Introduction Central venous catheter (CVC) insertion is a very common procedure in the
intensive care setting. A recent international guideline advocates the use of ultrasound for
routine internal jugular central venous catheter insertion1. The needle navigation technology
is a new innovation, also known as guided positioning system (GPS) which allows clinician to
visualize the needle position and trajectory in real time as it approaches the target. We
hypothesised that the use of GPS would increase success rate and decrease performance time in
vascular access procedures. The objectives of this study are to compare the success, efficacy
and safety of central venous catheter insertion via internal jugular vein using the
ultrasound guidance with conventional method versus needle navigation technology.
Methods:
This was a prospective randomized controlled study. It was conducted in a single centre -
intensive care unit (ICU), University of Malaya Medical Centre, Kuala Lumpur, Malaysia from
February 2016 to October 2016. The ethic committee approval was obtained from the Malaysian
medical research and ethics committee, MREC at the www.nih.gov.my (NMRR-16-334-29476).
The inclusion criterion was patients in the ICU who required central venous vascular access.
The exclusion criteria were refusal to participate in this study by patient or their legal
representative and patient with known history of difficult central venous access at internal
jugular vein (IJV). The procedure operators were doctors in anaesthesia residency program
with various level of experiences classified into 3 groups: 1 to < 2 years, 2 to < 3years, 3
years and above. Simply speaking all the operators have had previous training in ultrasound
guided vascular access procedure. This would ensure that patient's safety is not compromised.
Study would be proceeded after obtaining consent from patient or the next of kin. The
emergency verbal consent would be taken if the next of kin was not immediately available with
subsequent written consent to follow. The available operator would perform CVC insertion via
IJV using ultrasound guidance out of plane approach either with conventional method or needle
guidance technology.
Study Protocol:
After obtaining consent, a computer generated randomisation would be assigned to either using
the conventional or GPS method. Identified operators using GPS method would receive a
standard 5 minute briefing on the needle guidance technology and got to practice with the new
technology using the vascular phantom (Blue Phantom Inc., Bothell, WA, USA). The operators
were allowed to practice until they were ready to perform on real patient.
All procedure would be performed using the ultrasound machine, eZono 4000 with eZGuide
(eZono, Jena, Germany) and linear array transducer L3-12NGS (3-12 MHz). This ultrasound
machine2 has a built-in adaptive needle recognition software called eZGuide.

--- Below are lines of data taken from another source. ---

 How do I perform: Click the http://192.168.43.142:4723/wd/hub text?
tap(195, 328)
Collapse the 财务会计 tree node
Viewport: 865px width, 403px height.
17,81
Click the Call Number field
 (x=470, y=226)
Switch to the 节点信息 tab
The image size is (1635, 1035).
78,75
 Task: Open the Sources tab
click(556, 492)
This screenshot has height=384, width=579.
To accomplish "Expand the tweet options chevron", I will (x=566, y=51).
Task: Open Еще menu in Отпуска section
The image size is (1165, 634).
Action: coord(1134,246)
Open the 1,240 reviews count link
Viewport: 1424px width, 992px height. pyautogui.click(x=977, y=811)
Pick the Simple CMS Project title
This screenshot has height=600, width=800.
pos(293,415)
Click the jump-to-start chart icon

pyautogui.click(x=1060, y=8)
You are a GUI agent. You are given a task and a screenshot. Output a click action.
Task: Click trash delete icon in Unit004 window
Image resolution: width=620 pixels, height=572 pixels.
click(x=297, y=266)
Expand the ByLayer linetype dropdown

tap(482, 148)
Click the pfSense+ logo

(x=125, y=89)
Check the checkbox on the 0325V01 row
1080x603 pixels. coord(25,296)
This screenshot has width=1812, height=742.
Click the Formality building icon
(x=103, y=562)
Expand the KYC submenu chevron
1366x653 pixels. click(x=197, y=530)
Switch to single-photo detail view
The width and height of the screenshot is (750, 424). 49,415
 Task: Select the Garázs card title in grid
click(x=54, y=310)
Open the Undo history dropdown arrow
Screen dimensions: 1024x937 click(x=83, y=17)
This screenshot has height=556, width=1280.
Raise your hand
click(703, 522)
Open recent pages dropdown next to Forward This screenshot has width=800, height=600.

The navigation
technology of the ultrasound device is based on an electromagnetic field that communicates
with a transducer and an electromagnetic sensor sheathed by a vascular access needle. Needle
movements and related magnetic field variation allow navigation system to compute the
locations of the transducer and needle in the three dimensional space. The ultrasound screen
would display colour coded alignment of the needle and the position of the tip relative to
the imaging plane (Figure 1). Superimposed on the image is the real-time electronic needle
guidance system. The dashed line represents the predicted needle trajectory. The red box
represents the depth that the needle will cross the plane of the ultrasound. The solid lines
on either side of the dashed line represent the actual depth of the needle. The top left
corner shows a diagram of the transducer-needle relation. This allowed the user to identify
the correct needle trajectory, prior to puncturing the patient's skin and maintain the chosen
route to the target anatomy. Operators assigned to use GPS method would have activated the
eZGuide software while those performing conventionally would have the software technology
turned off when using the ultrasound machine.
The procedure time was measured in seconds using a stopwatch. The performance time was
defined as time measured from placing the needle on the skin to successful vessel puncture as
indicated by blood withdrawn into the syringe.